3.6. Gut Microbial Community Diversity Analysis

The gut microbiota was detected by 16S rRNA sequencing, with an average of 44,000 high-quality clean reads per sample. Cluster analysis identified 1,048 OTUs. Among them, there were 259 OTUs exclusive to the control group and 437 OTUs unique to the PTSD group (Figure 7A). Richness and diversity of microbial communities in the two groups were analyzed by alpha diversity. The CHAO1 index, Shannon index and Simpson index all showed significantly higher indices in the PTSD group than the control group (p <0.05), it has been suggested that PTSD may alter the richness and diversity of the gut microbiota (Figure 7B).

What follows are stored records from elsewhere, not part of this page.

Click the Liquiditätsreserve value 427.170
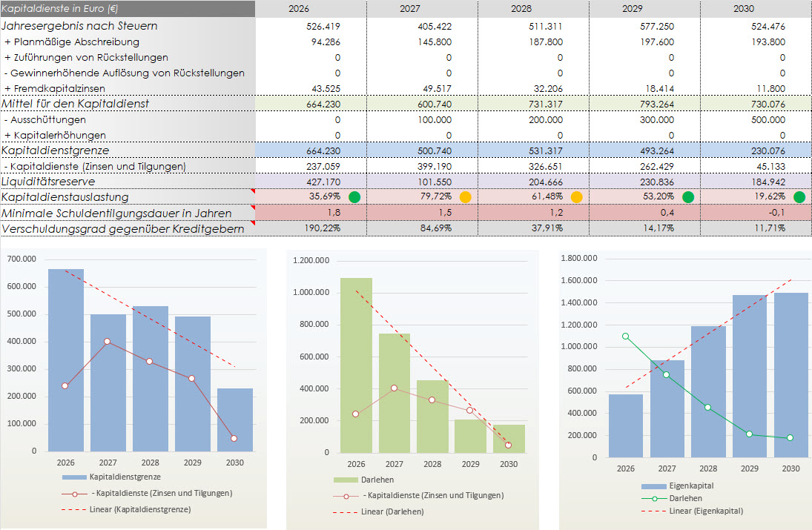Viewport: 812px width, 530px height. [323, 182]
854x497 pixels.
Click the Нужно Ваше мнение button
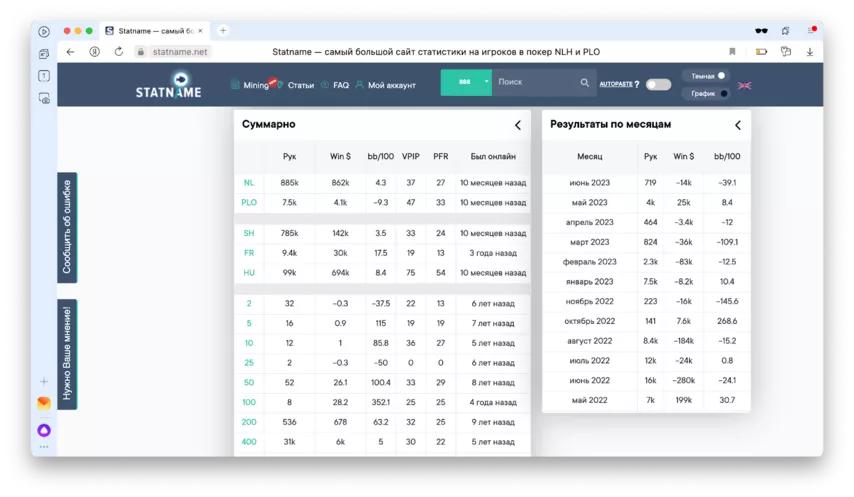(67, 354)
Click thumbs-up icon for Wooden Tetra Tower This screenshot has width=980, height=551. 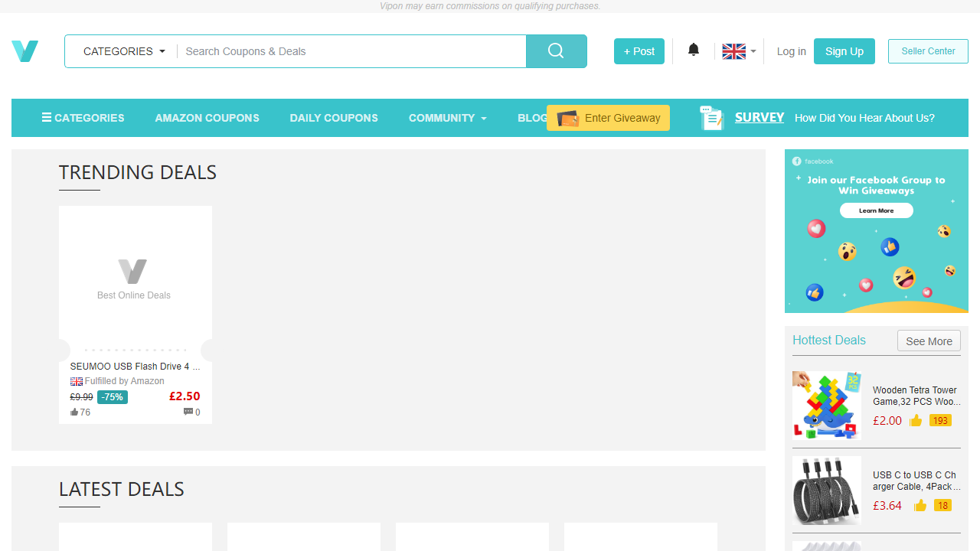(916, 420)
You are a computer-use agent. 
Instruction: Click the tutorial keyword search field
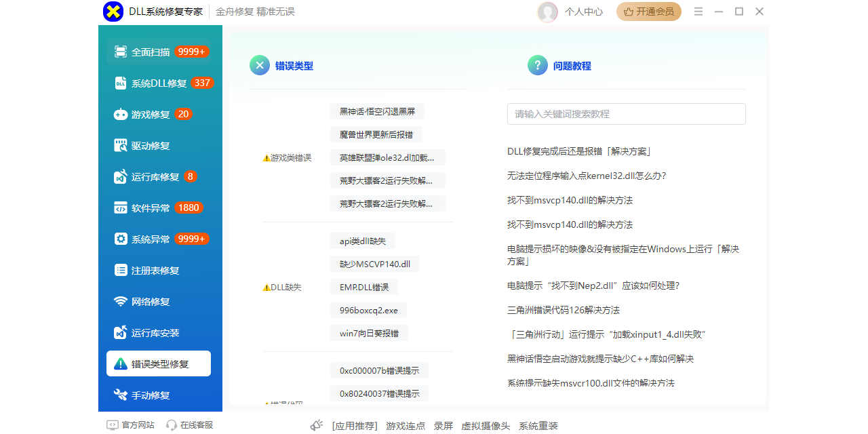626,114
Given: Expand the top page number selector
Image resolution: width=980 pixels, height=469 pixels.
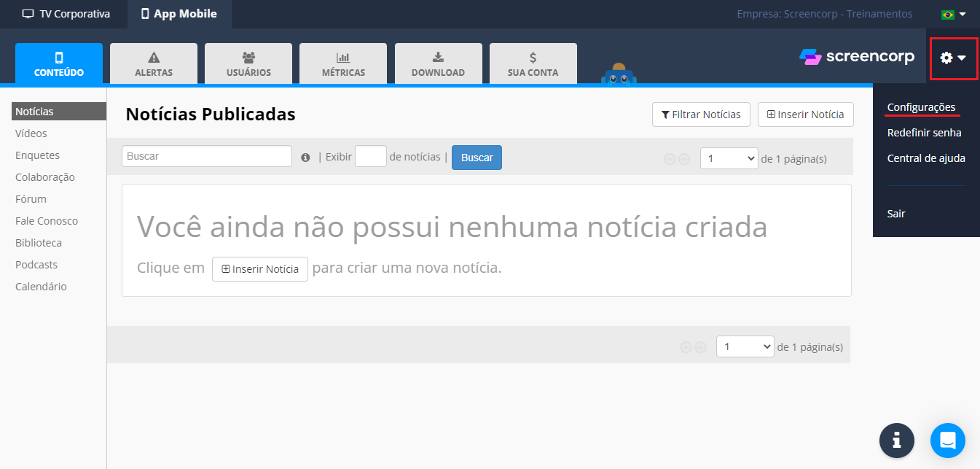Looking at the screenshot, I should click(x=729, y=158).
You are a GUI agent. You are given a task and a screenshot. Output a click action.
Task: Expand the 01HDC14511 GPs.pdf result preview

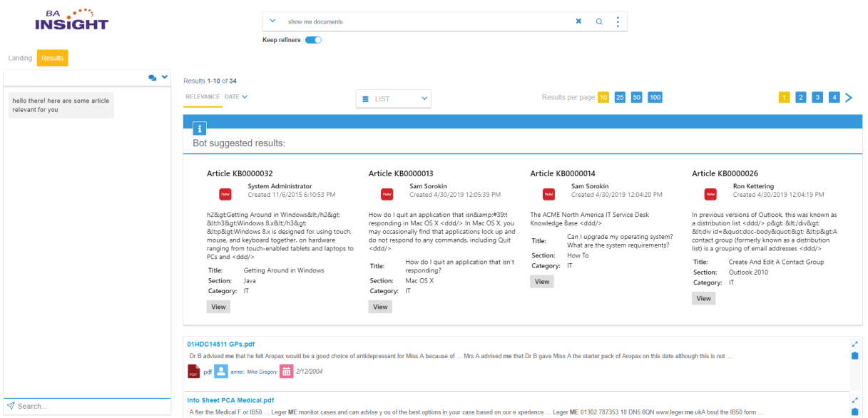click(x=854, y=344)
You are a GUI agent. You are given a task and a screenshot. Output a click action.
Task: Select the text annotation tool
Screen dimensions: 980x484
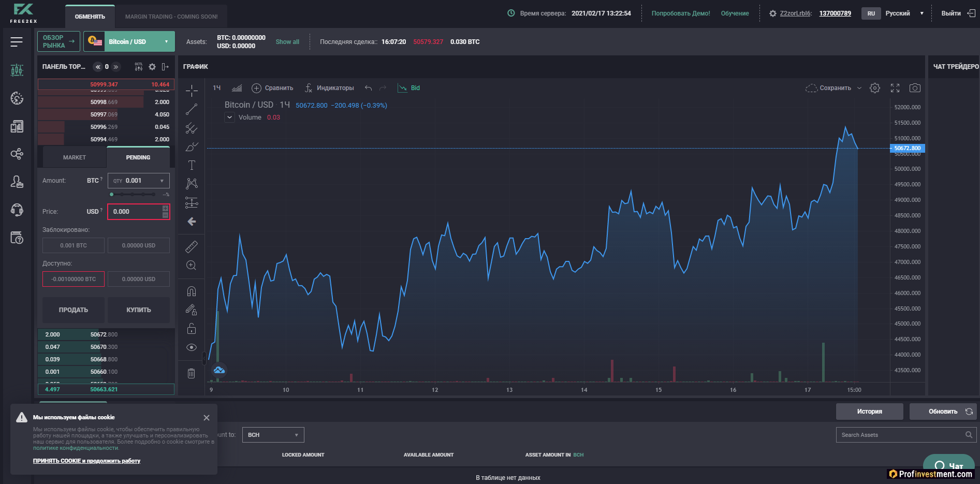pyautogui.click(x=192, y=165)
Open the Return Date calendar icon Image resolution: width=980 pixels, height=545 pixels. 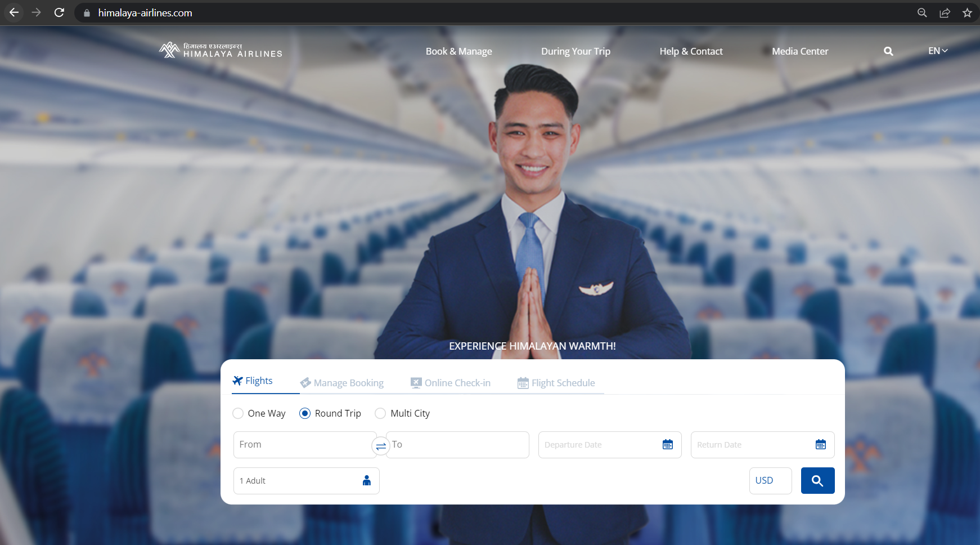click(820, 445)
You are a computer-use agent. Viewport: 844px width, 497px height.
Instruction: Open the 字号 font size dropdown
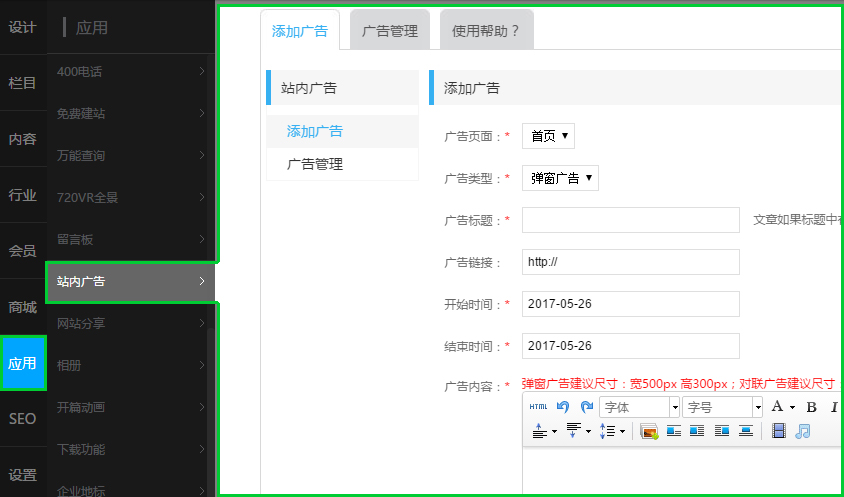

By analyzing the beta diversity through PCoA, PCoA showed that there was significant separation of the control group and the PTSD group (Figure 7C). Meanwhile, the OTUs were annotated and then the microorganisms were analysed at different taxonomic levels. At the level of phylum and class, the most dominant phylum and class was the phylum Bacteroidota and class Bacteroidia, respectively and represented >60% (Figure 8A, 8B). At the order level, Bacteroidales, Lachnospirales, Verrucomicrobiales dominated over 75% of the orders that were detected in the gut (Figure 8C). At the family level, the dominant taxa were Muribaculaceae, Lachnospiraceae, and Akkermansiaceae (Figure 8D). At the genus level, the highest abundance of the gut microbiota was found in Muribaculaceae (Figure 8E). There was a significant difference in the relative abundance of gut microbiota at the genus level between the control and PTSD groups.

3.7. LEfSe Analysis

LEfSe method was used to compare the characteristics of gut bacteria between the control group and the PTSD group. The differences were ascertained with an LDA score >2.0, p < 0.05. As shown in Figure 9A,9B, specific bacterial groups of the control group at the genus level were Zixibacterium and Streptococcus, respectively. The signature groups of PTSD group at the genus level were Reyranella, Terracidiphilus, Muribaculaceae and Vibrioimonas.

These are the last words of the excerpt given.